• Data records:
╭──

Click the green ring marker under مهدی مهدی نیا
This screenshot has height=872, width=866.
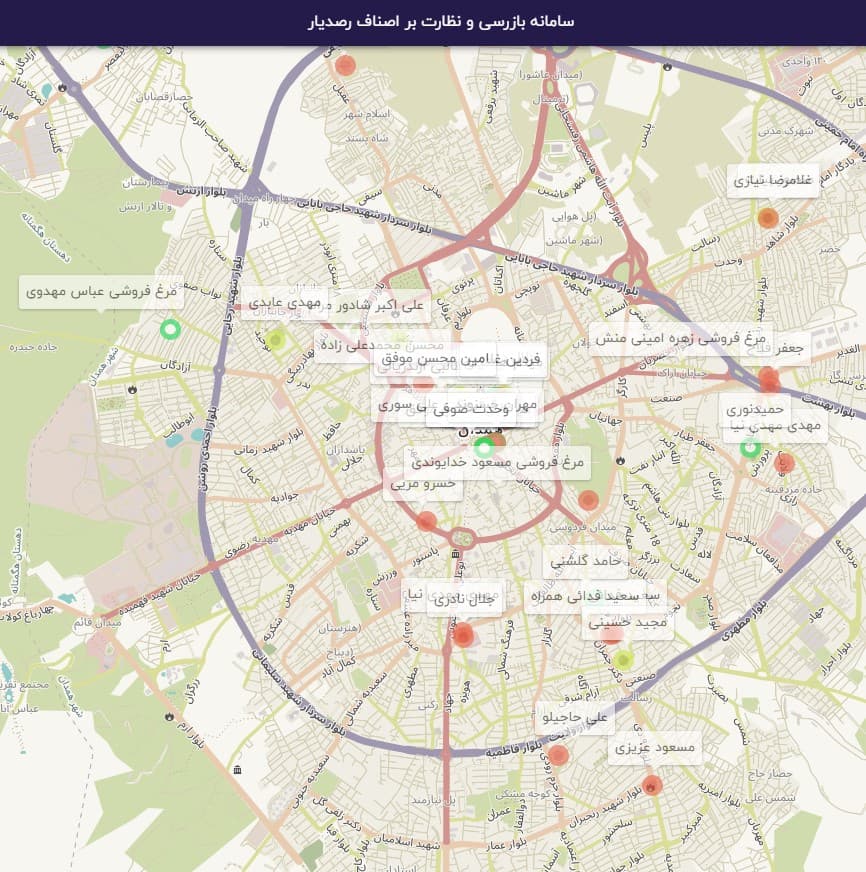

╰──
╭──

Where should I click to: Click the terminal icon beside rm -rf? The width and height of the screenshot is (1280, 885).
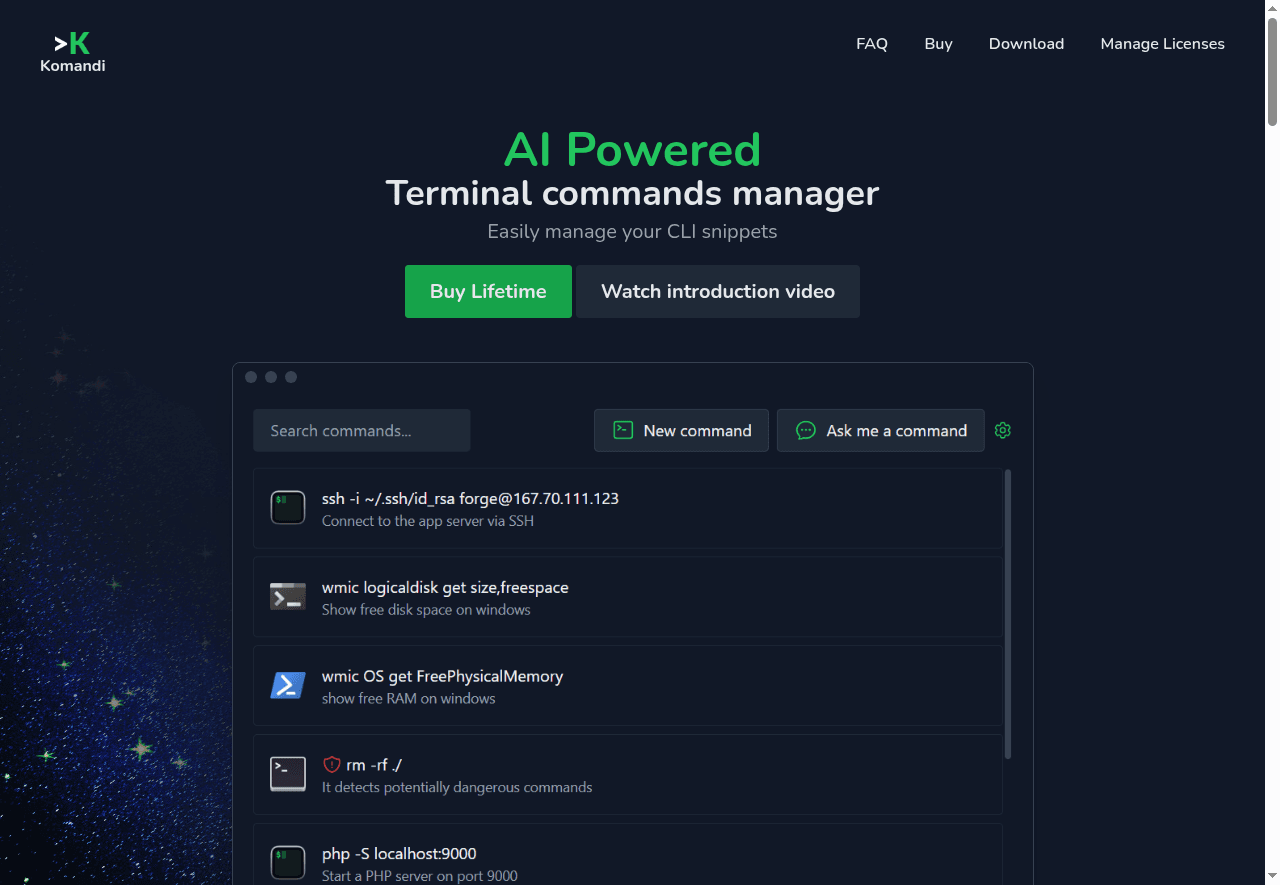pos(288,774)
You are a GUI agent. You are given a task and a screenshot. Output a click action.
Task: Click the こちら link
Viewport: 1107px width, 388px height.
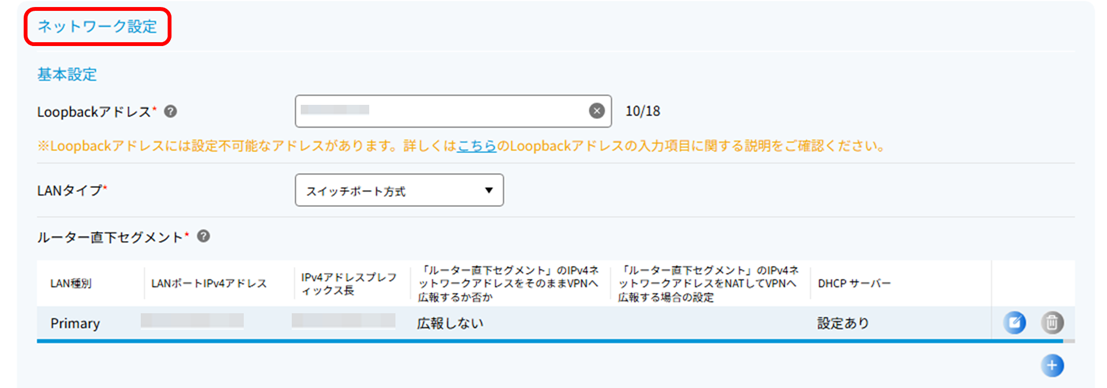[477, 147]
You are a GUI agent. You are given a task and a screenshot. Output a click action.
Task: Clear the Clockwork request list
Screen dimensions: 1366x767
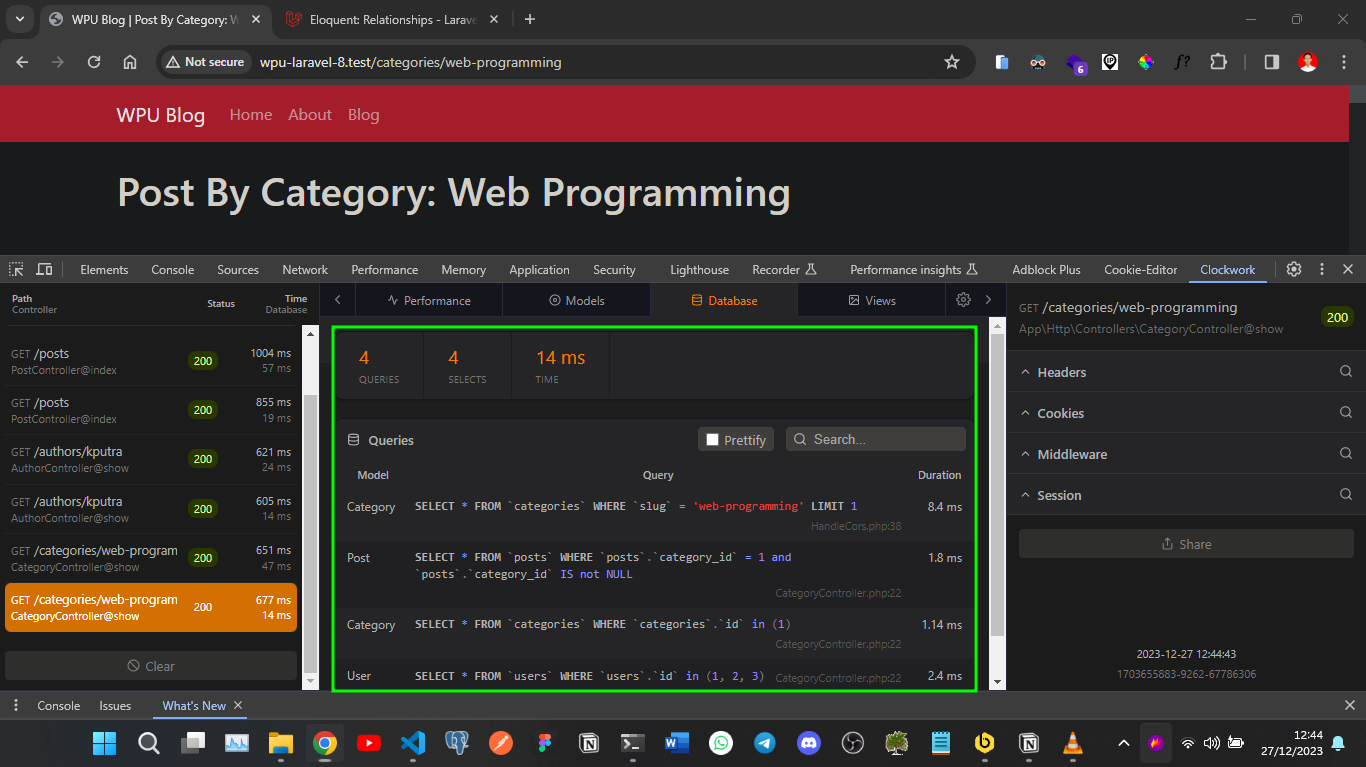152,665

╰──
╭──

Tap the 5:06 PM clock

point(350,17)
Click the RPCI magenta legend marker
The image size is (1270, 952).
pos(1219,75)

╰──

• Work to do: Print the records exactly, starting at the line that contains "Click the green" and ending after the line that contains "This screenshot has height=872, width=866.".

• Worked answer:
Click the green ring marker under مهدی مهدی نیا
This screenshot has height=872, width=866.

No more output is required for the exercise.